> **Your goal**:
In the records below, find each line that holds "computer" and return it.

========================================

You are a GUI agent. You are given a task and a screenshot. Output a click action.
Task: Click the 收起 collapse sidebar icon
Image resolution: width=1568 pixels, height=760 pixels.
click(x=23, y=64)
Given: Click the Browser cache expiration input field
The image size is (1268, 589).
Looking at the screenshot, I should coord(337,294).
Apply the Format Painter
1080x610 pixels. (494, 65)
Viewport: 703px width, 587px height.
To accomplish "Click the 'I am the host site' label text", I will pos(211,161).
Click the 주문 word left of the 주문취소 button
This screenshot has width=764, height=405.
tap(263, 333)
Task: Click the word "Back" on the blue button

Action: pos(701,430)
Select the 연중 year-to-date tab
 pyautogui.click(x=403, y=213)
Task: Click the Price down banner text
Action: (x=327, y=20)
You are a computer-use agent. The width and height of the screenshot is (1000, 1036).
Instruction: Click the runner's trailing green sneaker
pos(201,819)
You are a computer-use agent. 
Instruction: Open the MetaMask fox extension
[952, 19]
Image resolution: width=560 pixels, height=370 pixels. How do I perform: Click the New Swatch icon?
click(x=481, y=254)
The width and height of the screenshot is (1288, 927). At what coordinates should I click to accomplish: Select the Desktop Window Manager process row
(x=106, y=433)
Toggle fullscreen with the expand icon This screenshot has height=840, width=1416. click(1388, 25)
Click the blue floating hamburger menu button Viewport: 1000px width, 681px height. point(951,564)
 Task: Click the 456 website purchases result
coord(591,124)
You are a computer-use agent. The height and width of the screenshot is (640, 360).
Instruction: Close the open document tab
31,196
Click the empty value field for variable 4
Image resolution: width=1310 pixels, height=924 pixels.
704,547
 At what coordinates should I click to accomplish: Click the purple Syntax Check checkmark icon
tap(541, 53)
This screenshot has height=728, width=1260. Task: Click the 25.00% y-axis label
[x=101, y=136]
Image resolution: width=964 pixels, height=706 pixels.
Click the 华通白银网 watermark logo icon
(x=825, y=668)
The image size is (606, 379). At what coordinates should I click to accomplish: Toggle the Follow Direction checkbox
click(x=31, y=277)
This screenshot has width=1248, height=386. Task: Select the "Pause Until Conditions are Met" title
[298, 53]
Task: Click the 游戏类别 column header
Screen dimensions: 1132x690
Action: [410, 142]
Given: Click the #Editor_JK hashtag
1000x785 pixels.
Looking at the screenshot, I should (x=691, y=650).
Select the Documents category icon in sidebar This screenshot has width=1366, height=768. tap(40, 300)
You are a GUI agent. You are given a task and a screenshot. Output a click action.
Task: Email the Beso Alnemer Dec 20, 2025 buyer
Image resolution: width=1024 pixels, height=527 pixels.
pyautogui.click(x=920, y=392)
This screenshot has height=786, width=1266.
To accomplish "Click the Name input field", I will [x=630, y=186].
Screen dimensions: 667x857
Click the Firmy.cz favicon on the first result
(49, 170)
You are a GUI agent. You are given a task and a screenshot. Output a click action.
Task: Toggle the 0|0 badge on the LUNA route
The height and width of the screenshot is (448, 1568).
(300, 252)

========================================

> **Solution**:
You are a computer-use agent. The width and height of the screenshot is (1000, 1036).
You are a computer-use agent. 
You are a computer-use agent. The height and width of the screenshot is (640, 360).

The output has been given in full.